(Data excerpts)
---

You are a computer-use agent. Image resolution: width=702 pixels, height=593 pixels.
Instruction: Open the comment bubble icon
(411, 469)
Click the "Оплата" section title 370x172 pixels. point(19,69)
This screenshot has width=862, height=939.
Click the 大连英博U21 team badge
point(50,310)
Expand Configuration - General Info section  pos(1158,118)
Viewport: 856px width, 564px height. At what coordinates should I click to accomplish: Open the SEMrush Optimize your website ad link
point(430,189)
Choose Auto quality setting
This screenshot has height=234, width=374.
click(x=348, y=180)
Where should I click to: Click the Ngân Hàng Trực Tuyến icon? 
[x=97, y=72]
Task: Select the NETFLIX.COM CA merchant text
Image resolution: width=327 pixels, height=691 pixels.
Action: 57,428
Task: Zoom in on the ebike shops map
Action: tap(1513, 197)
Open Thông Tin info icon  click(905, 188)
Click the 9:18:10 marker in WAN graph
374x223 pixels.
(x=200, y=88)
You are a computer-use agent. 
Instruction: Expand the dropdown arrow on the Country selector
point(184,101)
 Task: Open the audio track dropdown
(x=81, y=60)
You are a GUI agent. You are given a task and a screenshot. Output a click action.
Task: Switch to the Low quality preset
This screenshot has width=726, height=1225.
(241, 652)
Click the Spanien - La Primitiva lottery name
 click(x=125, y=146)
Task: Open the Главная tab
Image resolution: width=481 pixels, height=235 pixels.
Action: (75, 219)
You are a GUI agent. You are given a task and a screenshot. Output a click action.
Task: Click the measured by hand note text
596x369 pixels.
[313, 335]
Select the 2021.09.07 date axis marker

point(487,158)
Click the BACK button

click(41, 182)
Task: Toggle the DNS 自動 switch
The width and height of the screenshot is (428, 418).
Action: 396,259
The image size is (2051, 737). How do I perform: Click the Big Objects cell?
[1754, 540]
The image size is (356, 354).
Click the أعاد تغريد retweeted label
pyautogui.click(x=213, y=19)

---

Exercise instructions: Within the entries, determine the count of lines containing the string "agent" and output it alone.

Answer space: 4